The NFL is giving five of its officials the chance to audition to be future referees, or white hats. Since there are so few opportunities for the NFL to see how prospective referees would handle the new position, these pre-season tryouts are very important.
The NFL will assign the five officials to one preseason game where they will call all or part of the game from the referee position. Current referees like Ron Torbert and John Hussey auditioned for referee and today are wearing the white hat. An audition doesn’t guarantee that the official will some day become a referee. But, it does give a good sign of who the NFL thinks could be a future crew-chief.
To be considered for a referee, an official has to excel at their current position. The NFL wants a referee to put in 10-15 years at the position, so the window starts closing for candidates around age 55.
The 2017 candidates
Here are the officials auditioning for referee this year.
Yes, he’s the son of current referee Ed Hochuli. Shawn came to the NFL from the Pac-12 as a back judge and referee. He called a USC-Notre Dame game as a referee and officiated NCAA post-season games.
Shawn has worked a playoff games in the last two seasons.
He auditioned for referee last year and he will work a game at referee this Saturday during the Colts-Cowboys game.
Time is on Hochuli’s side as he is young. While I doubt the NFL will have two Hochuli white hats simultaneously, there is a strong chance the league will bequeath a white hat to Shawn once Ed retires.
Smith enters his third season as an NFL umpire. He worked Big Ten football games as a side judge and referee.
Smith completed his first full season as a Big Ten referee in 2014, when the NFL came calling for the 2015 season.
It seems like the NFL wants to take a hard look at Smith for the referee position. For all but seven minutes of the game, Smith is lined up in the offensive backfield, very similar to the referee position. Recently, the NFL has placed potential referee candidates in the umpire position to work near a veteran white hat.
Smith auditioned for referee last year and he will work a game at referee in pre-season Week 3 or Week 4.
Adrian Hill entered the NFL in 2010 from Conference USA where he was a crew chief. In 2007, Hill worked in the now-defunct NFL Europe league as a line judge.
Hill has worked as a line judge and as a field judge in the NFL. He didn’t receive any playoff games as a line judge but found his stride at field judge where he has worked the post-season. He auditioned for referee in the 2013 pre-season, but has not auditioned since then. Since the NFL is giving him playoff games, he may be back in the mix for referee.
Hill will work at referee in pre-season Week 3 or Week 4.
Barry Anderson has been an umpire, side judge and a field judge since joining the NFL in 2007. He has collegiate experience at the referee position. He was seen and heard in the NFL Network’s SoundFX in 2013 when he issued a sideline warning on the Raiders bench when they encroached the sideline border during the game.
Anderson had rare playoff appearances as a deep wing. The NFL moved him to umpire in 2015 and last year he worked a playoff.
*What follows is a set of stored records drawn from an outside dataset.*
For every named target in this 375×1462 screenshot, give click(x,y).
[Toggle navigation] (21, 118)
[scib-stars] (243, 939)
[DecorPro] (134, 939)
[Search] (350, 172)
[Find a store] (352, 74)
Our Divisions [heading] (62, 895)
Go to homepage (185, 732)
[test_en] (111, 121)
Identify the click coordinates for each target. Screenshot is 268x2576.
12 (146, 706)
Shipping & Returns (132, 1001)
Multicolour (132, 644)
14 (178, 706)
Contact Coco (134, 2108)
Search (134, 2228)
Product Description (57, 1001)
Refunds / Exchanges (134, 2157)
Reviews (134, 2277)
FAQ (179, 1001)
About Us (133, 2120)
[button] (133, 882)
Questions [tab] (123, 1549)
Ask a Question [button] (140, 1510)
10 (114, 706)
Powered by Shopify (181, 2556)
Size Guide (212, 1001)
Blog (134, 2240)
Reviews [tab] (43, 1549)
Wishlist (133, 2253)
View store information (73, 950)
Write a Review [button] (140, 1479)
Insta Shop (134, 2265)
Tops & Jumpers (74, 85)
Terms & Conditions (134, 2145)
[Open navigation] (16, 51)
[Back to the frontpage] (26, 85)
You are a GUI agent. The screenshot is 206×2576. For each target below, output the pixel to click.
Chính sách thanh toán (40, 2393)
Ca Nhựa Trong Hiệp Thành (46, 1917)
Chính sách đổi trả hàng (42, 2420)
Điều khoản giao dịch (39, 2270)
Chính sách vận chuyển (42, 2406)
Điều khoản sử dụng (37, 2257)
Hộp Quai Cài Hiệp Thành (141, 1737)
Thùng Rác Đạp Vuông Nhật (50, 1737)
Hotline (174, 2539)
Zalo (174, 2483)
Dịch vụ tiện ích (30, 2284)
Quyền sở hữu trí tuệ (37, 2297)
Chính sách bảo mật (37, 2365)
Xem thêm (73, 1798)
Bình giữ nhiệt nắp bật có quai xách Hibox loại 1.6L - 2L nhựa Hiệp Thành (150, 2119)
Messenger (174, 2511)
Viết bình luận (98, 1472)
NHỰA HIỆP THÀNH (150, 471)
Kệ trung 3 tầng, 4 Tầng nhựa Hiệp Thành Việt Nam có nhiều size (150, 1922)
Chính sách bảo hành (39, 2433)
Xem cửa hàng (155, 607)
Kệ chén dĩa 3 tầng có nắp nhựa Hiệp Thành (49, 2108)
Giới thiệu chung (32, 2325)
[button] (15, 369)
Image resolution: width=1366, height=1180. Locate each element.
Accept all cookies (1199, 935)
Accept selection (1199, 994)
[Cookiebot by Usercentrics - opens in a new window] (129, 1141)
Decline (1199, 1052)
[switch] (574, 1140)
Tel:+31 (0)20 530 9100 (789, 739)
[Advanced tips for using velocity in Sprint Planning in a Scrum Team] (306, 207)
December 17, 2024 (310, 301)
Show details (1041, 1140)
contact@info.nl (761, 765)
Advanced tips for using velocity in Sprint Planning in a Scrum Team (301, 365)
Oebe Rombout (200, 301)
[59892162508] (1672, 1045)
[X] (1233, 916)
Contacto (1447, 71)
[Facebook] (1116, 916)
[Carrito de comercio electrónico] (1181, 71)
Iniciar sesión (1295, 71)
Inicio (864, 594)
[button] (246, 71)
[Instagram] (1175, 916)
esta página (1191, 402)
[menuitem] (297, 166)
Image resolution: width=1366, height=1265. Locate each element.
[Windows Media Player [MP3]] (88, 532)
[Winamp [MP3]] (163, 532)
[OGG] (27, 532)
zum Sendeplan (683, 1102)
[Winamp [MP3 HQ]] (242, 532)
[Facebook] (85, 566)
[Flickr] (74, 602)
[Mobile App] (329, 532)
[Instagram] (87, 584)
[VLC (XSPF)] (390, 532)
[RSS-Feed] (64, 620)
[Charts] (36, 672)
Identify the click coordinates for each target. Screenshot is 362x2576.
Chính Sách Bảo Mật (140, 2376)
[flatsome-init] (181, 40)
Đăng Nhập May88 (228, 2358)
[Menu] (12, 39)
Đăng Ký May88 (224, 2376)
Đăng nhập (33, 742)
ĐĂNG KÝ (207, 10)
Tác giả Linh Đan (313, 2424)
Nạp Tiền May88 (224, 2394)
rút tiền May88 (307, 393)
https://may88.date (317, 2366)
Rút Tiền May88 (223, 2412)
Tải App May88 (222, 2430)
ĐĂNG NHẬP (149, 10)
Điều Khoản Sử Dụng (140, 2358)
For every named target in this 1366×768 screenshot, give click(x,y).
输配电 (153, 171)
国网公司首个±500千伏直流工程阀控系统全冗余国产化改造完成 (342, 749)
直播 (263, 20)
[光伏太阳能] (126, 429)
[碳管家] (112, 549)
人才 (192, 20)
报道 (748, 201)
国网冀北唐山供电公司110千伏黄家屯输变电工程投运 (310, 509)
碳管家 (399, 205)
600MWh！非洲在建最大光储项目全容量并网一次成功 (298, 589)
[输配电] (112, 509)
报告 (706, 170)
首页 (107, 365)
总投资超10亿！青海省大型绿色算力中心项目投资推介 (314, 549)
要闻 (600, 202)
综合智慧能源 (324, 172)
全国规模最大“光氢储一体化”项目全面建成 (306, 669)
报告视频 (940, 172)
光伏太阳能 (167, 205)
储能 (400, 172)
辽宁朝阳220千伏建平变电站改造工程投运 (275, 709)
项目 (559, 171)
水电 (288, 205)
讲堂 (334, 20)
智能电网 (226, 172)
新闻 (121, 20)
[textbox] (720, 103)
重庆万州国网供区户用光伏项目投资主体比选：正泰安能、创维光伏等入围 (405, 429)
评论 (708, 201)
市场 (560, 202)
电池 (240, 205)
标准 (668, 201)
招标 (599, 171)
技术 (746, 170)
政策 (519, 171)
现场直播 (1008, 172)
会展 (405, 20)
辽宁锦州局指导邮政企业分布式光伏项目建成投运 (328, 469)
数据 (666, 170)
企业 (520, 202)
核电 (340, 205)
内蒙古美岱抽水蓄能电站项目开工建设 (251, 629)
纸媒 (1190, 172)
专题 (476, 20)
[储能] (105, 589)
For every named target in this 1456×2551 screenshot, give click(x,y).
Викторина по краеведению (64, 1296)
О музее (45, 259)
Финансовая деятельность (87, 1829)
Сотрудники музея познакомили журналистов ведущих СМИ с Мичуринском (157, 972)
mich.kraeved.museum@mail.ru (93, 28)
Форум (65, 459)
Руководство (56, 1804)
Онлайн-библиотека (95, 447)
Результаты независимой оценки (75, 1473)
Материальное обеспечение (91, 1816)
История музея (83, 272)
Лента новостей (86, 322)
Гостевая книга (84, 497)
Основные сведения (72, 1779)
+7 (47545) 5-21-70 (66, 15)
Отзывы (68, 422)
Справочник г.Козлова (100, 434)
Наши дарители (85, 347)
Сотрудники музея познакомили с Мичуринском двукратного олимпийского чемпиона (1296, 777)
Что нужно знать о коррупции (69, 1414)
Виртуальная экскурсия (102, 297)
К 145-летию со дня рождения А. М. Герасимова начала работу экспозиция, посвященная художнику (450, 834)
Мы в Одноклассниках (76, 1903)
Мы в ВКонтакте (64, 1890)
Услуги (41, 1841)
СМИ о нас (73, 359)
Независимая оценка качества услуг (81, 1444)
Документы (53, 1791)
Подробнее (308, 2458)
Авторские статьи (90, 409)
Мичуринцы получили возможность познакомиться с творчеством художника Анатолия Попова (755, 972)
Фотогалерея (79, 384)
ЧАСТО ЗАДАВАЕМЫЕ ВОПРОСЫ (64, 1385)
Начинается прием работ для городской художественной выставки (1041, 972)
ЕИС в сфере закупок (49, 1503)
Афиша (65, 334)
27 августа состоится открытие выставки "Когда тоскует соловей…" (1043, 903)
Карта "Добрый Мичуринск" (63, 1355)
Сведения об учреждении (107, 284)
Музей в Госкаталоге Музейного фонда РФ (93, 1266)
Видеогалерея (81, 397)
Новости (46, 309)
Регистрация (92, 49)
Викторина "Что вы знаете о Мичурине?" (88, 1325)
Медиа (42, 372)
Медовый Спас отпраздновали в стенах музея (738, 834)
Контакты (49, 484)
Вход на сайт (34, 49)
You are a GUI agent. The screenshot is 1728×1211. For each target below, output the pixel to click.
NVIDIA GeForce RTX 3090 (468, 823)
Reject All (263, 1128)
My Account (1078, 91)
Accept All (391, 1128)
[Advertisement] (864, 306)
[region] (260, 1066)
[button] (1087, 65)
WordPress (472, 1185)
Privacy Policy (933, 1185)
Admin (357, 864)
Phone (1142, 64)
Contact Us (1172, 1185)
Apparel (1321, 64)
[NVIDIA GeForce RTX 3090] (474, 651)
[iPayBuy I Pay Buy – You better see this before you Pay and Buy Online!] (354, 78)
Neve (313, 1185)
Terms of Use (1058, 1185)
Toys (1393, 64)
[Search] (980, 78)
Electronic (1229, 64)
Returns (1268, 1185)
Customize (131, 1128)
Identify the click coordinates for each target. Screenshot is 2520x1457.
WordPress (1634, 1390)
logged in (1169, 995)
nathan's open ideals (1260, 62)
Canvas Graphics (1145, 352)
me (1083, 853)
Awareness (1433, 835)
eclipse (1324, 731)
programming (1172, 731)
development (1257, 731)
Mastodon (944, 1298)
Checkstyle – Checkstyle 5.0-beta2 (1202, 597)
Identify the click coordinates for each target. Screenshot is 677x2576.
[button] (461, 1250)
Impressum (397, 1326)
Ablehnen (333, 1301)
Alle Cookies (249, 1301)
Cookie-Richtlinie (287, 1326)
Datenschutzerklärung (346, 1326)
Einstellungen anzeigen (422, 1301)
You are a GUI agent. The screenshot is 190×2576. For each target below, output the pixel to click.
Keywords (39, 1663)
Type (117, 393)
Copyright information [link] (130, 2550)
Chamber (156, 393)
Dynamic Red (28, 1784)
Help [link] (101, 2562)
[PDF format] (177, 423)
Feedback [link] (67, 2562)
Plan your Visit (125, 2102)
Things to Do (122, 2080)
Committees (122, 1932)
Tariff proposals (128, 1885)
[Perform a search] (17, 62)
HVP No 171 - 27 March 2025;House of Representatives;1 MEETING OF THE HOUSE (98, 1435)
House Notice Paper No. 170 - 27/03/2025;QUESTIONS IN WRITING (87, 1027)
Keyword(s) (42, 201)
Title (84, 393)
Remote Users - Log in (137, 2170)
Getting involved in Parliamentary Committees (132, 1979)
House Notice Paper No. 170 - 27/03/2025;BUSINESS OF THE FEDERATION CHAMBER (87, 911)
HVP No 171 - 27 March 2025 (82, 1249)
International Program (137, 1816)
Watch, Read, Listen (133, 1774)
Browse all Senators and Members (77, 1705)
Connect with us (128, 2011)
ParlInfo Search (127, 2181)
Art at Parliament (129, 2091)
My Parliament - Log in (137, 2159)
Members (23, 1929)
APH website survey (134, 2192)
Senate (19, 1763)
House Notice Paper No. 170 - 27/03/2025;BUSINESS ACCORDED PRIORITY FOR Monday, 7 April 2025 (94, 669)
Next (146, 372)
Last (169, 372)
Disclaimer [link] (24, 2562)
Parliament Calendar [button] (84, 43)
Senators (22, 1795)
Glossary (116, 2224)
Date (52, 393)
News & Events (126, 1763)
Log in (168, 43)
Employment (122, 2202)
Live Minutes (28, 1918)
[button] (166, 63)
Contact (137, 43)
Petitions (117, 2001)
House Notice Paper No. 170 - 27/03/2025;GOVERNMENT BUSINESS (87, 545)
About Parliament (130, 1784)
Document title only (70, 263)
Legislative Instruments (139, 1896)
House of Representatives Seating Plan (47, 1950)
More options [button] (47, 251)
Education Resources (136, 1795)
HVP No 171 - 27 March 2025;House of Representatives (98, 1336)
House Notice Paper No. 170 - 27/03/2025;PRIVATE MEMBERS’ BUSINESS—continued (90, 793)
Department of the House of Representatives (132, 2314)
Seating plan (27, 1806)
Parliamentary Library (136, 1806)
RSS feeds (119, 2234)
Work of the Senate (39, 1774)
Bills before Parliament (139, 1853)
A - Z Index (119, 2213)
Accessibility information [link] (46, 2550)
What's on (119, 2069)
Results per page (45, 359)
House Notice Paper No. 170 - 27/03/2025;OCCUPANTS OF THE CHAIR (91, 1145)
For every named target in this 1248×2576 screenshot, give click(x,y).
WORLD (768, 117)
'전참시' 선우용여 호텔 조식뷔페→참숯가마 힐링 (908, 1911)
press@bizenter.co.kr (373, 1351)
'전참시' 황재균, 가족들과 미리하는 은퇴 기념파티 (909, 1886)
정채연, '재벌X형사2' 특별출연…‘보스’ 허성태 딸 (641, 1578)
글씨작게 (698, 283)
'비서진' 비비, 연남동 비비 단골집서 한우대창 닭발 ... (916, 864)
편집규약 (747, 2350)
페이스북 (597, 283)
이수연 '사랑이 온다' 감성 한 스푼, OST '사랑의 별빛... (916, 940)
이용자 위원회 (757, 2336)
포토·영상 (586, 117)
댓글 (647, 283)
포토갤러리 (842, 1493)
With more experience at the umpire position, Anderson could have a future at referee, but after 10 seasons the window of opportunity may be closing.
Anderson will work at referee in a Week 3 or Week 4 pre-season game.
Martin came to the NFL in 2015 after officiating in Conference USA (video), including time at referee where he called the 2013 Fight Hunger Bowl.
Last season Martin officiated a wild card playoff game in his first season of eligibility.
At age 41, Martin has time on his side to eventually become a referee. It will be interesting to see if he stays in the mix in the coming seasons.
This is his first season auditioning for referee, either in pre-season Week 3 or Week 4.
Several current referees could potentially retire in the coming years. It is critical for the NFL to find the right officials to step into the referee position. While pre-season games aren’t very exciting, be sure to watch these five officials wear a different color cap!